(Exercise prompt):
Answer these questions about the New Village workshop post:
1. In which town was Karen W. Ponder the speaker?
2. What had some people feared about the session?
3. According to the studies mentioned, what may happen to a child deprived of loving attention?

Karen W. Ponder: New Village Workshop

Wednesday was a New Village workshop at the Continuing Education Classroom! Karen W. Ponder from North Carolina was the speaker in Yreka, and a large number of us gathered to hear her message by teleconferencing means in Happy Camp. The topic of conversation was Family Agencies and Communities working together to support children impacted by trauma. With the Connecticut shootings in our recent memory, this seemed to be particularly relevant. Thankfully we have no such trauma wounding our Happy Camp youngsters but there are other trauma’s that effect children here.

The most amazing thing about Karen’s discussion is her view of child development or more specifically person development. Maybe no elementary school professionals actually participated in this session, but some had feared that it would only be applicable to elementary school children. It was refreshing that Karen’s view of child development is all inclusive of person development. There were kinship adopters or foster families, Head start teachers and preschool organizations, the School Nursing staff for school students, and others who deal with a wider view of the term “children.”

We child development starting with birth to eighteen months, no surprise. During each stage in life it is vital that a person have the necessities of survival, which is air to breathe, food and water, and love and nurture is an obvious need at the early stages of life. Studies have shown that a child deprived of loving attention may not survive even if all of his physical necessities are provided. It is vital that a child in infancy and even prenatal learn a sense of trust when caregivers provide reliable care and affection. Deprived of stable care, a child may mistrust and feel stressed even at a very early age. Safe, secure loving relationships can affect a child the rest of his or her life.

(Dataset content):

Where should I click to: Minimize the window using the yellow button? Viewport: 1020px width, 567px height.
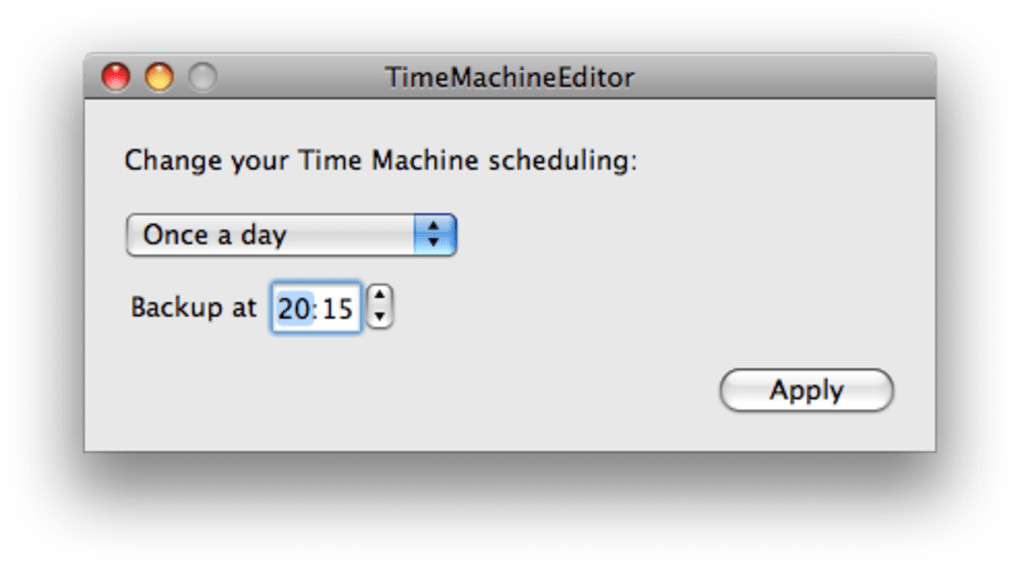coord(159,77)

(Task answer):
1. Yreka.
2. That it would only apply to elementary school children.
3. The child may not survive, even if all of his physical necessities are provided.